Exercise requirements: From the records below, copy out exactly the lines from the one containing "Task: Click the frame 40 current time marker" to the one containing "Given: Click the green Approved legend circle", both included. Add nothing else.

Data extracts:
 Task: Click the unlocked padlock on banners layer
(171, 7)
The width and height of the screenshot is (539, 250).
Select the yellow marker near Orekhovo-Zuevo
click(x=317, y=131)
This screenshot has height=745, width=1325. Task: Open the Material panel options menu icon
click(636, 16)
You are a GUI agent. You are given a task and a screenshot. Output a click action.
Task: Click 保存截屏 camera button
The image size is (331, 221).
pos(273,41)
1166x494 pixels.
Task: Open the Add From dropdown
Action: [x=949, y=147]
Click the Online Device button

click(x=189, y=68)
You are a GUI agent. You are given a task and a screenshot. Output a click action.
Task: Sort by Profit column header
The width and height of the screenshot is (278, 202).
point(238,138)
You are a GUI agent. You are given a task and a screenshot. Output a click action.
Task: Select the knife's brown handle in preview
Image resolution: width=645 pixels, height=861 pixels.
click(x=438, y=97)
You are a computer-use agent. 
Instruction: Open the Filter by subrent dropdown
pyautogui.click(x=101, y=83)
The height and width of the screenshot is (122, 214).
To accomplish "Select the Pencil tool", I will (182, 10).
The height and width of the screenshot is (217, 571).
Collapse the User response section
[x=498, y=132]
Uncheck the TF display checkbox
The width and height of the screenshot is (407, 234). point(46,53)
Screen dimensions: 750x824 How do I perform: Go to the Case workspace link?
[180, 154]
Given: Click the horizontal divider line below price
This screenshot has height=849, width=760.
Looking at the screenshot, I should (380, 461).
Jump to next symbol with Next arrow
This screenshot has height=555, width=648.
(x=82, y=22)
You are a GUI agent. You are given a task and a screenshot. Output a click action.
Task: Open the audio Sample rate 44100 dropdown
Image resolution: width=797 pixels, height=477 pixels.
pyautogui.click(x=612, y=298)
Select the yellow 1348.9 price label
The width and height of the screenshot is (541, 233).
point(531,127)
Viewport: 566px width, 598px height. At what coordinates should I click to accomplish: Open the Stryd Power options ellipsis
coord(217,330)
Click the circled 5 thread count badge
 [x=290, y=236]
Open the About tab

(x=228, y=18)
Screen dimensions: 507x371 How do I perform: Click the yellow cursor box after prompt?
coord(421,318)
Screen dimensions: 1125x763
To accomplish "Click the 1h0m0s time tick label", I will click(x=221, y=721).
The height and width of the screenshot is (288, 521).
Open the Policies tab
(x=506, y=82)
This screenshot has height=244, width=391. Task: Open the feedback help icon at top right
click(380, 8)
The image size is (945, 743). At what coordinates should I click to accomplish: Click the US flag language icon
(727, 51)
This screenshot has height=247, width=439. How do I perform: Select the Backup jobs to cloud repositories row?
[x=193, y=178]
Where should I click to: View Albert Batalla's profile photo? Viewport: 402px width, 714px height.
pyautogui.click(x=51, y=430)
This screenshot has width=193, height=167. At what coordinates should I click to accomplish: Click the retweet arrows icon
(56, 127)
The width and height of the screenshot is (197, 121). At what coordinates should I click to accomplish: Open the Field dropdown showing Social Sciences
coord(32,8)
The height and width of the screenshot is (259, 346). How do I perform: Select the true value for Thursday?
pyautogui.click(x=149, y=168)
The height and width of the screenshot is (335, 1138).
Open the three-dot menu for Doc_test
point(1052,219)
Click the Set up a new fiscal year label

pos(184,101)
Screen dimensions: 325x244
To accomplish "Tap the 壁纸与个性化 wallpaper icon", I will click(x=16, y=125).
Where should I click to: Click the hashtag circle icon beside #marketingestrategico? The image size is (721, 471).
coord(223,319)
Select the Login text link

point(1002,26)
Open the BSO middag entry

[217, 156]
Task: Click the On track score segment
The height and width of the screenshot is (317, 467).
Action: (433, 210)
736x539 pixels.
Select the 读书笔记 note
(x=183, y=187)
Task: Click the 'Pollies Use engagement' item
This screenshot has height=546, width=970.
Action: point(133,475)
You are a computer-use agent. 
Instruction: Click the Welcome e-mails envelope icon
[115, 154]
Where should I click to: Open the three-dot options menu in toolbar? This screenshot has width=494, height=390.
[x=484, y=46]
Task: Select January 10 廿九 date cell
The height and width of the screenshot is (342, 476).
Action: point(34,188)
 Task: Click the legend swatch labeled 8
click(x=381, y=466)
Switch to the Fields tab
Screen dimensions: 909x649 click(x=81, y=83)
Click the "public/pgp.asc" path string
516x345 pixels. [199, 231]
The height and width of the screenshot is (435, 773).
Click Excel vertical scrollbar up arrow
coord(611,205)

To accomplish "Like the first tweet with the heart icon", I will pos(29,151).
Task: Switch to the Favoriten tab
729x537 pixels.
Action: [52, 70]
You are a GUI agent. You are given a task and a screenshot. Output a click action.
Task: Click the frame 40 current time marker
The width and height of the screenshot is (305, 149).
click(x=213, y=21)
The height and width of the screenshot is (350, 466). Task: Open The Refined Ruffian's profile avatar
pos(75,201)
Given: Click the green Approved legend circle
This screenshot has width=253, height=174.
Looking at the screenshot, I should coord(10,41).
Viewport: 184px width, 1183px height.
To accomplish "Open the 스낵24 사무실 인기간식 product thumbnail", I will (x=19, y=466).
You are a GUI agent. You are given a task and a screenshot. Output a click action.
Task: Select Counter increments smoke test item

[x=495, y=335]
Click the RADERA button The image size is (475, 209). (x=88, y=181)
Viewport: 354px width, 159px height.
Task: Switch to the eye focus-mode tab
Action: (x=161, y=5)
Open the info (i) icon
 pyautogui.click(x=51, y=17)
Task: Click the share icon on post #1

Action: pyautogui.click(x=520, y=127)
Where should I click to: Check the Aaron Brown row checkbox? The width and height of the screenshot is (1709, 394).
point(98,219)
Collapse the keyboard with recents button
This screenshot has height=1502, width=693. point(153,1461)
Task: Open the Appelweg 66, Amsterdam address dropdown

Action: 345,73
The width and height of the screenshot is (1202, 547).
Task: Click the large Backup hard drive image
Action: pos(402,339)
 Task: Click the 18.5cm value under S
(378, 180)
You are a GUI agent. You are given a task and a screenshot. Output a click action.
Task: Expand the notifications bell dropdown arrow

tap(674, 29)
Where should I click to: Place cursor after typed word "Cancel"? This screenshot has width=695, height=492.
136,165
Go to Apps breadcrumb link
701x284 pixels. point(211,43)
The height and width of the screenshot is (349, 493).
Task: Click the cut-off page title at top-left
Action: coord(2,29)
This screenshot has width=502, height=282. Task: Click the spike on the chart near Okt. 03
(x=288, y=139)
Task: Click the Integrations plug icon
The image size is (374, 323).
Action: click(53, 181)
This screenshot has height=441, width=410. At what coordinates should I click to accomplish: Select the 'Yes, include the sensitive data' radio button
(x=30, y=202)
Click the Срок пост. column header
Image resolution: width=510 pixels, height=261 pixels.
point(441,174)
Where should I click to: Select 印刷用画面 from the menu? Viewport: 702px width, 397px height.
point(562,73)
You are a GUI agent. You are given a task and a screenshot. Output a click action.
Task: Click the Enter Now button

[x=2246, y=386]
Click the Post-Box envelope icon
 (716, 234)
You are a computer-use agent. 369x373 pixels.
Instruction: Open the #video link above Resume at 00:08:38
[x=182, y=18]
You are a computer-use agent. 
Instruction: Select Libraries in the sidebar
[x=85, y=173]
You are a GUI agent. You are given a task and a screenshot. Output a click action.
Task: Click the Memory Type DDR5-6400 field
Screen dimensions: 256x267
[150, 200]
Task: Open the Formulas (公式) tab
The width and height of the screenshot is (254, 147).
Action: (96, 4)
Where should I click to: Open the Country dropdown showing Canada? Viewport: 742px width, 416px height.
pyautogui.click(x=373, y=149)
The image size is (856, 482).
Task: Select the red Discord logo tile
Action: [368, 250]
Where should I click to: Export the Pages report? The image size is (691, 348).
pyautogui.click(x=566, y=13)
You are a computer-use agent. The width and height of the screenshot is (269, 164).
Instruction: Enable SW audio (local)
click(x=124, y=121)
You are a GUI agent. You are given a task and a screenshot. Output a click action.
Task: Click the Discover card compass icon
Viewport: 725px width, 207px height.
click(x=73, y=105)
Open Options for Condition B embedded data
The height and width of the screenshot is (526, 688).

Result for this exercise:
Task: Click the frame 40 current time marker
The width and height of the screenshot is (305, 149).
click(x=213, y=21)
The height and width of the screenshot is (350, 466). Task: Open The Refined Ruffian's profile avatar
pos(75,201)
Given: Click the green Approved legend circle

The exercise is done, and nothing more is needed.